Transcriptions of Gravestone Inscriptions
- The Scottish Genealogy Society provides a series of monumental inscriptions either in print in booklet form or on CD for each of the counties in the area (Caithness, Inverness-shire, Nairnshire, Ross and Cromarty, and Sutherland). Some of the booklets cover only one graveyard, others cover a group. Prices vary. In many cases the coverage is of pre-1855 stones only--this is because gravestone inscriptions are often used by family historians as death registration equivalents in the era of the Old Parish Registers (when deaths were not universally recorded).
- Sutherland cemeteries are covered in Pre-1855 tombstone inscriptions in Sutherland burial grounds by A S Cowper & I Ross, published at Edinburgh in 1989 by the Scottish Genealogy Society.
- There are no specific notes for gravestone transcriptions for either Inverness-shire or Nairnshire in GENUKI. However, the Scottish Genealogy Society lists booklets for both counties.
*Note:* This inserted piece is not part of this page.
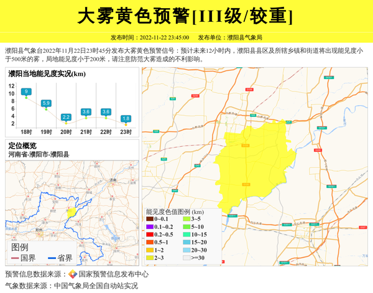Click the 国家预警信息发布中心 source text

pos(113,274)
Further Sources of Reference
Please note and respect the copyright warnings on these websites.
- GENUKI has articles on each of the counties. These may not appear up-to-date but a query to the organizer made in August 2014 was answered within a few hours and followed up by an amendment to the article.
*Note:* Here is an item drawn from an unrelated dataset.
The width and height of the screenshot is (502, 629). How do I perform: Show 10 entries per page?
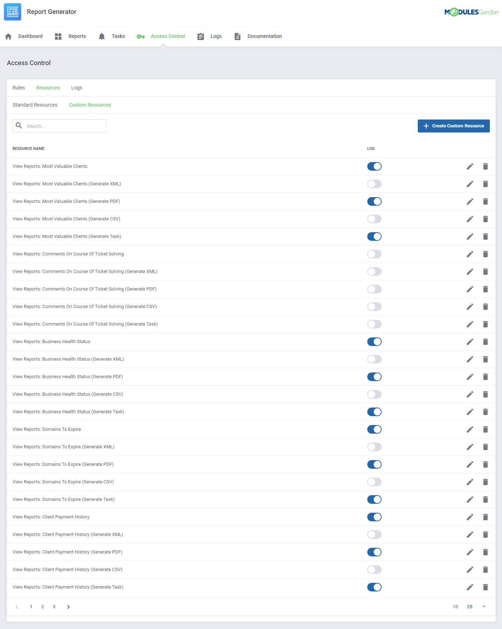455,607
- The Gazetteer for Scotland provides an article on each of the old counties of Scotland. The tabs on the right provide more information, plus a map of the county within its surrounding area, with parishes highlighted and linked to more information. Each parish within the county also has a set of webpages which follow the same design.
- The FamilySearch Wiki article on Scotland provides information on research in Scotland in general and links to pages for the individual counties and from there to some individual parishes.
- The National Library of Scotland have a website devoted to maps from the 1600s right up to the present. Comparisons of modern-day and old maps of the same place can be made. From the home page click on "Find by place" and then follow the instructions on the next page. Once you are viewing the place you want, use the slider <----> at the top of the map to compare the layout of roads and the place names of smaller areas, perhaps even farms, with the landscape today. The website takes some getting used to. The One-inch 2nd edition, Scotland, 1898-1904 OS is a series of maps with the parishes delineated. Each of these maps cover an area of 18 x 24 miles and will zoom to comfortable reading size with a couple of mouse clicks on the map itself. Unfortunately, they are not geo-referenced, and it is necessary to go to the OS One Inch 1885-1900 series to locate places by latitude and longitude.
- The Statistical Accounts for Scotland In the 1790s and again in the 1830s, the ministers of the all the parishes of the Church of Scotland were asked to provide a description of their parish to the General Assembly of the Church of Scotland. The original account request included 160 questions to be answered. These accounts are available in print in 20 volumes and are also online where it is freely available to browse. The browsing portal is below the viewing area of most computer screens. Scroll down to "For non-subscribers" and click on "Browse scanned pages". This brings you to another page on which one can enter the name of the parish in which you are interested.
- Excerpts from The Ordnance Gazetteer of Scotland: A Survey of Scottish Topography, Statistical, Biographical and Historical, edited by Francis H. Groome and originally published in parts by Thomas C. Jack, Grange Publishing Works, Edinburgh between 1882 and 1885 are provided by Scottish Places. Selections from Groome and other gazetteers from the 19th century are also found on GENUKI.